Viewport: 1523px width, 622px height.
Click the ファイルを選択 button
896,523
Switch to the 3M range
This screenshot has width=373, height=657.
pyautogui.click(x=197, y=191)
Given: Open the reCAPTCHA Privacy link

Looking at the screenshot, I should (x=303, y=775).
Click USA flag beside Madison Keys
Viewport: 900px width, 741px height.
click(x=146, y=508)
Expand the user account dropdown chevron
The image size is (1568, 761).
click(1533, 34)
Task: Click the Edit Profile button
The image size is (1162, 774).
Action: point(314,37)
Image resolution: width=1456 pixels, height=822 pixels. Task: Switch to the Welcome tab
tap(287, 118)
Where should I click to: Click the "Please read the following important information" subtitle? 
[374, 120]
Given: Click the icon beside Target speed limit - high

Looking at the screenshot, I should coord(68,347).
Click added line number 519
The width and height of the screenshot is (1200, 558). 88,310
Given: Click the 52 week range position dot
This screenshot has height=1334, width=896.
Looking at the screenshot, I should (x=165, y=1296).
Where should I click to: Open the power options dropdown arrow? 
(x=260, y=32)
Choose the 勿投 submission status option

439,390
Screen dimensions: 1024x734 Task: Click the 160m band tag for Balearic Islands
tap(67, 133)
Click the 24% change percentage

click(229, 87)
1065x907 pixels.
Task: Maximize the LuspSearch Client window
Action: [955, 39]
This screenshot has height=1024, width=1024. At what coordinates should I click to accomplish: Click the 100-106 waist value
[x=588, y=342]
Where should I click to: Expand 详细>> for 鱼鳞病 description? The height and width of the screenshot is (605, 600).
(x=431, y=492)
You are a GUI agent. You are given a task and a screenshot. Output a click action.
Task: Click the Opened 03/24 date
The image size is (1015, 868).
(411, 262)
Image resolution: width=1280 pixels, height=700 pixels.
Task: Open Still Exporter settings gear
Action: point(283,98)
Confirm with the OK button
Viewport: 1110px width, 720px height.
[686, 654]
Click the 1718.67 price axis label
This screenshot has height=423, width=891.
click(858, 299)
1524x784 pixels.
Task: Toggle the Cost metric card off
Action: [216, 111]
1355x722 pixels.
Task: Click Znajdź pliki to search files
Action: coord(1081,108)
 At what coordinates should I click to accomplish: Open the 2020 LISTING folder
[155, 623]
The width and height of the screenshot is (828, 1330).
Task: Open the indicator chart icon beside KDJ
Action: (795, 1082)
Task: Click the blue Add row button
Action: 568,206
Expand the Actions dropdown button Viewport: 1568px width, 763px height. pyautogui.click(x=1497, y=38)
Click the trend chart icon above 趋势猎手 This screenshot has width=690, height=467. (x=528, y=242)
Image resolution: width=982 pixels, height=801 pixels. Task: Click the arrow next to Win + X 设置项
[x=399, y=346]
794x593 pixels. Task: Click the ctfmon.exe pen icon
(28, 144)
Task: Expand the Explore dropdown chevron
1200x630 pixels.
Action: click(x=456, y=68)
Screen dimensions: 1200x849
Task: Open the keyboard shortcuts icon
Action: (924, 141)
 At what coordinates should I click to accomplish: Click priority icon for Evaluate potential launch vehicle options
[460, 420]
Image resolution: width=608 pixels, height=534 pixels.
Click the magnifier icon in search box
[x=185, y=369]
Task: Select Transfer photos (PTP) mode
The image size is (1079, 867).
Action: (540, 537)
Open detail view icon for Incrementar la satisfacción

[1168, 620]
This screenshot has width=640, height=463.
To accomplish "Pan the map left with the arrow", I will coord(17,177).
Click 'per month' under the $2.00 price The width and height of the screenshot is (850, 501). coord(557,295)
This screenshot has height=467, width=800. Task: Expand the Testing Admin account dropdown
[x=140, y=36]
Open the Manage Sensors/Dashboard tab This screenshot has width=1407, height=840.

-------

Goal of the exercise:
Transcribe every entry word for word.

Result:
Viewport: 1523px width, 622px height.
Click the ファイルを選択 button
896,523
Switch to the 3M range
This screenshot has width=373, height=657.
pyautogui.click(x=197, y=191)
Given: Open the reCAPTCHA Privacy link

Looking at the screenshot, I should (x=303, y=775).
Click USA flag beside Madison Keys
Viewport: 900px width, 741px height.
click(x=146, y=508)
Expand the user account dropdown chevron
The image size is (1568, 761).
click(1533, 34)
Task: Click the Edit Profile button
The image size is (1162, 774).
Action: point(314,37)
Image resolution: width=1456 pixels, height=822 pixels. Task: Switch to the Welcome tab
tap(287, 118)
Where should I click to: Click the "Please read the following important information" subtitle? 
[374, 120]
Given: Click the icon beside Target speed limit - high

Looking at the screenshot, I should coord(68,347).
Click added line number 519
The width and height of the screenshot is (1200, 558). 88,310
Given: Click the 52 week range position dot
This screenshot has height=1334, width=896.
Looking at the screenshot, I should (x=165, y=1296).
Where should I click to: Open the power options dropdown arrow? 
(x=260, y=32)
Choose the 勿投 submission status option

439,390
Screen dimensions: 1024x734 Task: Click the 160m band tag for Balearic Islands
tap(67, 133)
Click the 24% change percentage

click(229, 87)
1065x907 pixels.
Task: Maximize the LuspSearch Client window
Action: [955, 39]
This screenshot has height=1024, width=1024. At what coordinates should I click to accomplish: Click the 100-106 waist value
[x=588, y=342]
Where should I click to: Expand 详细>> for 鱼鳞病 description? The height and width of the screenshot is (605, 600).
(x=431, y=492)
You are a GUI agent. You are given a task and a screenshot. Output a click action.
Task: Click the Opened 03/24 date
The image size is (1015, 868).
(411, 262)
Image resolution: width=1280 pixels, height=700 pixels.
Task: Open Still Exporter settings gear
Action: point(283,98)
Confirm with the OK button
Viewport: 1110px width, 720px height.
[686, 654]
Click the 1718.67 price axis label
This screenshot has height=423, width=891.
click(858, 299)
1524x784 pixels.
Task: Toggle the Cost metric card off
Action: [216, 111]
1355x722 pixels.
Task: Click Znajdź pliki to search files
Action: coord(1081,108)
 At what coordinates should I click to accomplish: Open the 2020 LISTING folder
[155, 623]
The width and height of the screenshot is (828, 1330).
Task: Open the indicator chart icon beside KDJ
Action: (795, 1082)
Task: Click the blue Add row button
Action: 568,206
Expand the Actions dropdown button Viewport: 1568px width, 763px height. pyautogui.click(x=1497, y=38)
Click the trend chart icon above 趋势猎手 This screenshot has width=690, height=467. (x=528, y=242)
Image resolution: width=982 pixels, height=801 pixels. Task: Click the arrow next to Win + X 设置项
[x=399, y=346]
794x593 pixels. Task: Click the ctfmon.exe pen icon
(28, 144)
Task: Expand the Explore dropdown chevron
1200x630 pixels.
Action: click(x=456, y=68)
Screen dimensions: 1200x849
Task: Open the keyboard shortcuts icon
Action: (924, 141)
 At what coordinates should I click to accomplish: Click priority icon for Evaluate potential launch vehicle options
[460, 420]
Image resolution: width=608 pixels, height=534 pixels.
Click the magnifier icon in search box
[x=185, y=369]
Task: Select Transfer photos (PTP) mode
The image size is (1079, 867).
Action: (540, 537)
Open detail view icon for Incrementar la satisfacción

[1168, 620]
This screenshot has width=640, height=463.
To accomplish "Pan the map left with the arrow", I will coord(17,177).
Click 'per month' under the $2.00 price The width and height of the screenshot is (850, 501). coord(557,295)
This screenshot has height=467, width=800. Task: Expand the Testing Admin account dropdown
[x=140, y=36]
Open the Manage Sensors/Dashboard tab This screenshot has width=1407, height=840.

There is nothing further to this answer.